À la fin de la guerre froide, la réunification de l’Allemagne, après la chute du mur de Berlin en 1989, constitua un nouveau test. Ce qui semblait aller de soi à Washington ne fut possible que grâce à la diplomatie américaine, à la lucidité allemande et à l’assentiment de Moscou — en contournant une Margaret Thatcher hostile et un François Mitterrand pour le moins réservé.
Plus tard, lors de la seconde guerre d’Irak, la France prit la tête de l’opposition européenne à l’intervention américaine, tandis que les nouveaux membres d’Europe de l’Est se rangeaient aux côtés de Washington. La Turquie, pour sa part, refusa même un accès logistique aux forces américaines. Peu nombreux sont ceux qui défendraient aujourd’hui la campagne de 2003, mais à l’époque, le comportement ambigu de plusieurs alliés provoqua une véritable crise de confiance.
Plus récemment encore, en 2019, Emmanuel Macron déclara l’OTAN en «état de mort cérébrale», appelant à réduire la dépendance européenne vis-à-vis des États-Unis en matière de sécurité. Son appel resta largement sans écho. À la lumière de l’état actuel de la gouvernance française, on peut même se demander où se situe aujourd’hui la véritable paralysie cérébrale.
L’Alliance a survécu à toutes ces crises, et à bien d’autres encore. Elle survivra également à l’agitation actuelle, pour peu que les dirigeants se souviennent des intérêts fondamentaux qui les lient: des menaces communes, des intérêts stratégiques compatibles, des valeurs partagées et une interdépendance économique qui profite aux deux rives de l’Atlantique. Comme l’ont montré les Balkans dans les années 1990 et l’Ukraine aujourd’hui, l’Europe n’est tout simplement pas en mesure d’assumer seule ses défis sécuritaires. Il est toujours ardu pour des nations fières, héritières de traditions anciennes, d’accepter cette réalité. Mais le sens de l’État exige d’être lucide sur les limites de sa propre puissance. Une rhétorique européenne qui alimente, aux États-Unis, un désintérêt croissant pour l’OTAN ne sert en rien les intérêts de l’Europe.
Il est parfaitement légitime que chaque génération réévalue les choix de politique étrangère et de défense qu’elle hérite. Nous vivons une époque où le débat calme et rationnel semble appartenir à un autre âge. Pourtant, il n’a jamais été aussi nécessaire. Les Européens peuvent ne pas apprécier le style ni les méthodes de Donald Trump, mais le traitement qu’il a imposé pourrait bien renforcer l’Alliance plutôt que l’affaiblir. Les hausses significatives des budgets de défense en Europe résultent autant de la pression américaine que de la prise de conscience tardive de l’agression russe à ses frontières.

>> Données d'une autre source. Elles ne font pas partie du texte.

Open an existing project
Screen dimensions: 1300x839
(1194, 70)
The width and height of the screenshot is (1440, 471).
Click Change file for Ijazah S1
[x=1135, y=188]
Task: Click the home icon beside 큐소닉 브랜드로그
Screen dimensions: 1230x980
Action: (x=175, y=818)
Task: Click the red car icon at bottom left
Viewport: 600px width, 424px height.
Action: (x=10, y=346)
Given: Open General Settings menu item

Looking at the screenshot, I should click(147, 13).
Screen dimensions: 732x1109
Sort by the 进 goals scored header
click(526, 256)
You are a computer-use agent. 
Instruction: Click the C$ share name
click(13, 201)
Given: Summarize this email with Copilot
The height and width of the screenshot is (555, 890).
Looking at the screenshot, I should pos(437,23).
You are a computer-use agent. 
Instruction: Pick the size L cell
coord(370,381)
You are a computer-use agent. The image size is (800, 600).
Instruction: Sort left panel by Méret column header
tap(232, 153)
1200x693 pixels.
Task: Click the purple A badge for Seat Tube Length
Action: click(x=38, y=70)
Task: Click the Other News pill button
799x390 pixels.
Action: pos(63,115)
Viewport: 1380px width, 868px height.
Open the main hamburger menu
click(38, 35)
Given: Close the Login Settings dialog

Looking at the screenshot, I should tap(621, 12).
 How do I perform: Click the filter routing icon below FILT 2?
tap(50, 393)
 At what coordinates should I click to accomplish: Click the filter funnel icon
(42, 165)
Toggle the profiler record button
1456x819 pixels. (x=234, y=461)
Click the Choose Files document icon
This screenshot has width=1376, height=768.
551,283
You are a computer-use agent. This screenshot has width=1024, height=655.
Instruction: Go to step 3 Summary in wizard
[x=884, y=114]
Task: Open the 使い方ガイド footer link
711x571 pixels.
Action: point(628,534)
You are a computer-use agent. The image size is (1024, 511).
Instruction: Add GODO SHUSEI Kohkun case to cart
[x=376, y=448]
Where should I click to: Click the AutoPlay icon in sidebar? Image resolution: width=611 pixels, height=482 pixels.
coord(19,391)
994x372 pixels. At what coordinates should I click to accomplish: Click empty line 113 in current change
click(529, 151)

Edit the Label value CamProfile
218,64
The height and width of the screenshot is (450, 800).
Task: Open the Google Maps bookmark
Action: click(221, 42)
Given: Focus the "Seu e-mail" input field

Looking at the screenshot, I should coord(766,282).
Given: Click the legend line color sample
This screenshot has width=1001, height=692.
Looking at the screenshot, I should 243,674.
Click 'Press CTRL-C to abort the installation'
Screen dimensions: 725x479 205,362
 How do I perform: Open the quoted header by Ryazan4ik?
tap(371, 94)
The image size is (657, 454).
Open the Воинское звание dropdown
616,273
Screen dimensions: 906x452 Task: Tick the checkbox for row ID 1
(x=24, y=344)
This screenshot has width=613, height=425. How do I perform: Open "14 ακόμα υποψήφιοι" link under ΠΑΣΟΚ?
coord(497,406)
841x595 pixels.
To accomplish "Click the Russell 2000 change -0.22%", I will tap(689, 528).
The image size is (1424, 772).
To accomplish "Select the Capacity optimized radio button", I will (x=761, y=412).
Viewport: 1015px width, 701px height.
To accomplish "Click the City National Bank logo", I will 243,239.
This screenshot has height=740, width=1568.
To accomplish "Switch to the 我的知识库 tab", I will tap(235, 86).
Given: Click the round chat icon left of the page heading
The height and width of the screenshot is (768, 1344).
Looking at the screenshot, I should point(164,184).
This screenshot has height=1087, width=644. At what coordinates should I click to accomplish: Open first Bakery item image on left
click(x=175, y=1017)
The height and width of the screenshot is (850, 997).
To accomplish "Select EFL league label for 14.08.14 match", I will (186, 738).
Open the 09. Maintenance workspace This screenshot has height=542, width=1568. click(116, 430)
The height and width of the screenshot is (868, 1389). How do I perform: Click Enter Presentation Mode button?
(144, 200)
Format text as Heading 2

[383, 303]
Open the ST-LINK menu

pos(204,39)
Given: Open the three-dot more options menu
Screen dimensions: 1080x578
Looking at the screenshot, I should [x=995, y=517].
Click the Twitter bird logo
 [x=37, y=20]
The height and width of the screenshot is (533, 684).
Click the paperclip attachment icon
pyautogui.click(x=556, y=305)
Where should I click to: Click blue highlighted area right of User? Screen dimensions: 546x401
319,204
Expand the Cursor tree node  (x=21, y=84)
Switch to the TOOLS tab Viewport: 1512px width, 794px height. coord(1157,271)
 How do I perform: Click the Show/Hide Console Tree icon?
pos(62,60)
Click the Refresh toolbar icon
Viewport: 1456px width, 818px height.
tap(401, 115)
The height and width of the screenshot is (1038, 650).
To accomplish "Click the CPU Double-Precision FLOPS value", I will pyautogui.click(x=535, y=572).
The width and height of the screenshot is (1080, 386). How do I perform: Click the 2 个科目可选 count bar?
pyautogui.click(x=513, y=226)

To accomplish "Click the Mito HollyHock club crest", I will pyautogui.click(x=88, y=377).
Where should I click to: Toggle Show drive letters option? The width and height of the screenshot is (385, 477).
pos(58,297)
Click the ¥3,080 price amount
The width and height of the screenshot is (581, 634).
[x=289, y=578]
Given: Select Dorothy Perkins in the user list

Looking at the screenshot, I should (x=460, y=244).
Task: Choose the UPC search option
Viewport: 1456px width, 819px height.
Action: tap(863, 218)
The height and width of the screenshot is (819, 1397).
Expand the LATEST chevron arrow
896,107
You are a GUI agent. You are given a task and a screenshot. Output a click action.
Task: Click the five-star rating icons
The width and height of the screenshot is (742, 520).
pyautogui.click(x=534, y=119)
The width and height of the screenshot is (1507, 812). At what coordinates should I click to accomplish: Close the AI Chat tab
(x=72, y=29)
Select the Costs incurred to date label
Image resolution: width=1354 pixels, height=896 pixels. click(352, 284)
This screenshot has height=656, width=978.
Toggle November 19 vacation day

L’intérêt soudain de Trump pour le Groenland a, au moins, contraint l’OTAN à reconnaître une évidence: le changement climatique dans l’Arctique impose de repenser la protection d’intérêts communs dans une nouvelle zone de rivalités Est-Ouest.
Les leçons passent mal, et plus encore lorsqu’elles disent vrai. Mais si l’Europe ne réexamine pas ses politiques réglementaires, technologiques et fiscales qui étouffent la croissance, elle affaiblira non seulement l’économie mondiale, mais aussi sa propre crédibilité comme partenaire stratégique, incapable de financer sa sécurité. Avec un rééquilibrage du fardeau entre alliés, une révision stratégique lucide et une tolérance assumée pour nos différences nationales et politiques, l’OTAN demeurera un atout essentiel pour ses membres pendant de longues décennies.